-- start DATASET ENTRIES --

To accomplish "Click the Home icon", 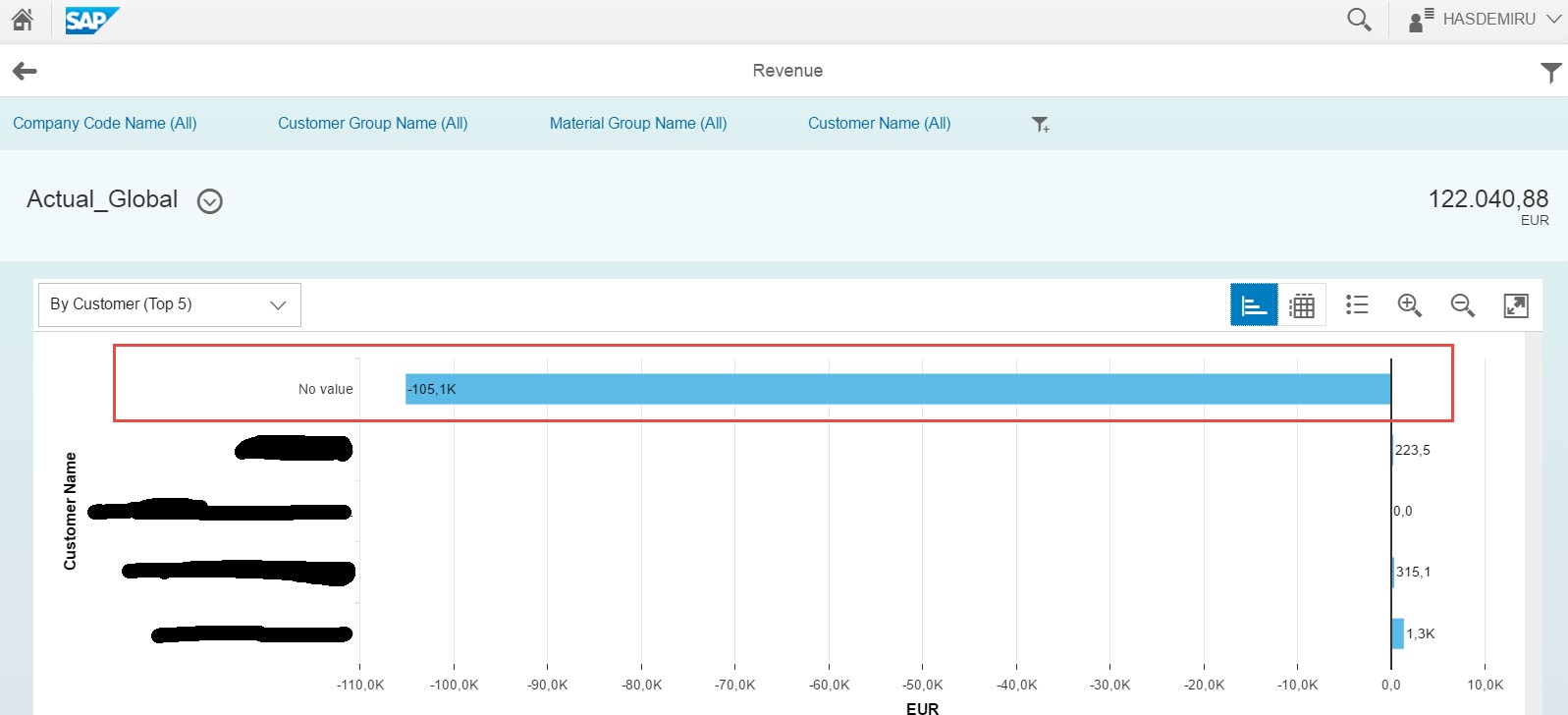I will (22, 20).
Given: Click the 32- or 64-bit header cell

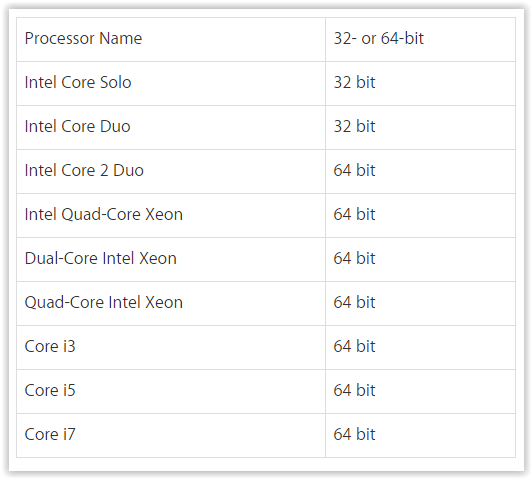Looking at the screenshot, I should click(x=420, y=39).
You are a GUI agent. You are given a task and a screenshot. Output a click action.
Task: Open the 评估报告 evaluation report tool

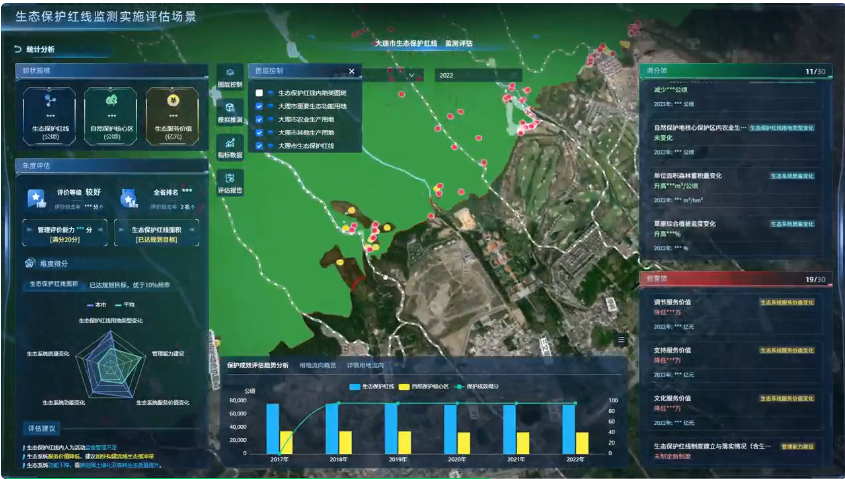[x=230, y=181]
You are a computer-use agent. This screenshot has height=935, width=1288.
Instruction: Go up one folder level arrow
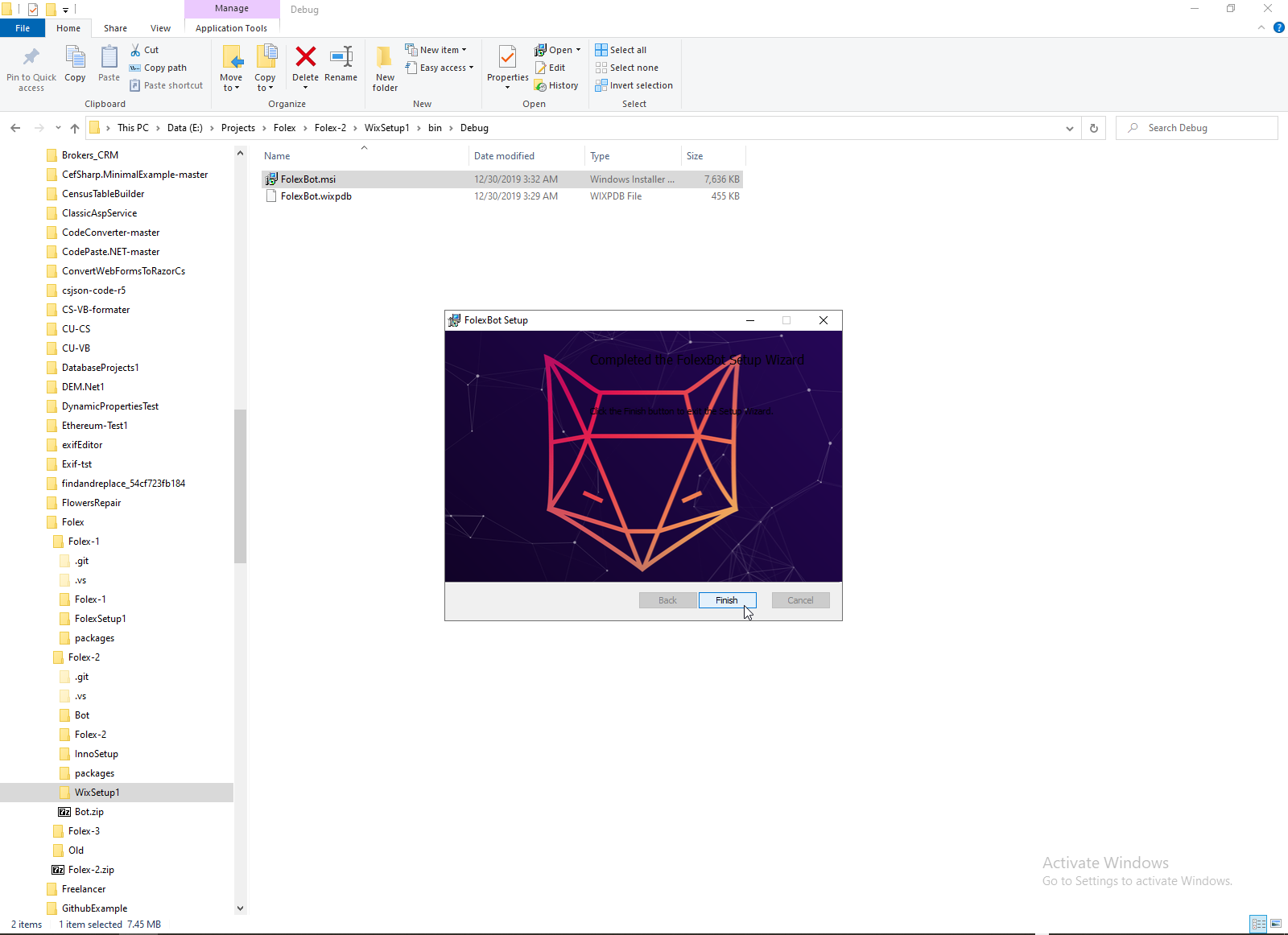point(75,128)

-- end DATASET ENTRIES --
-- start DATASET ENTRIES --

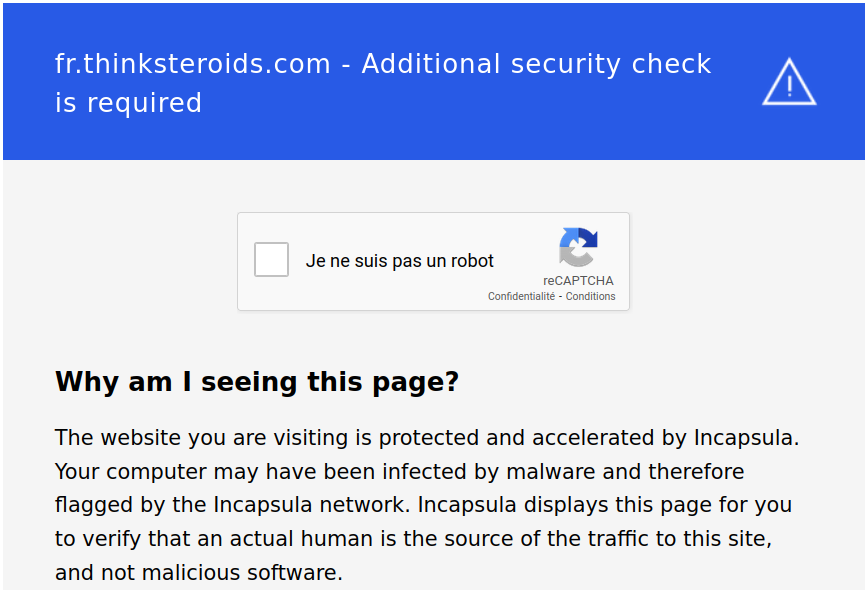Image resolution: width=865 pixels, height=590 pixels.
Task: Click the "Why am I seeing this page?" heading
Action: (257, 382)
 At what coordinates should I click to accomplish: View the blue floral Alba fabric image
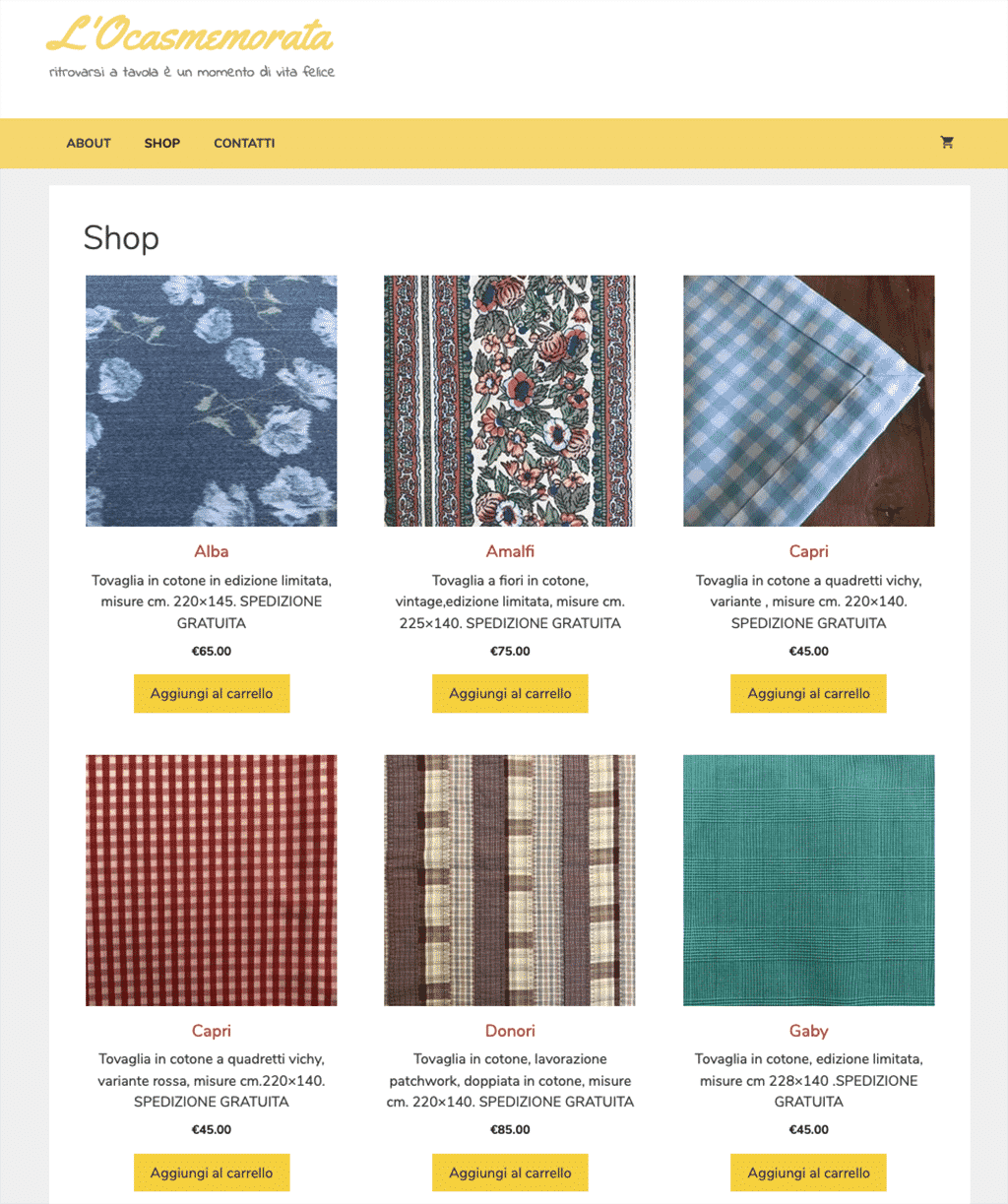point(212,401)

-- end DATASET ENTRIES --
-- start DATASET ENTRIES --

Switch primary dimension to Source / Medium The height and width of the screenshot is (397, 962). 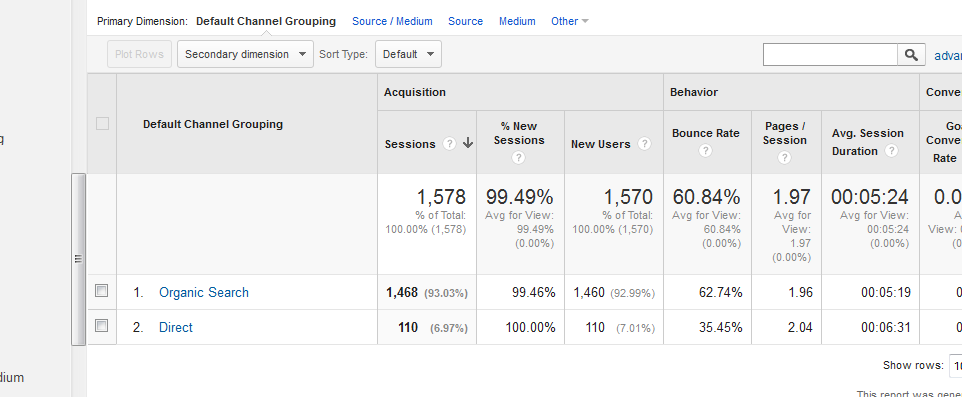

-- end DATASET ENTRIES --

[TASK REQUIREMENTS] Reproduce verbatim the part that opens with the line containing "At what coordinates" and closes with the line containing "point(212,401)", including both of those lines. Leave the pictures out of your answer.

[SOLUTION FOR THIS EXERCISE]
 At what coordinates should I click to accomplish: View the blue floral Alba fabric image
point(212,401)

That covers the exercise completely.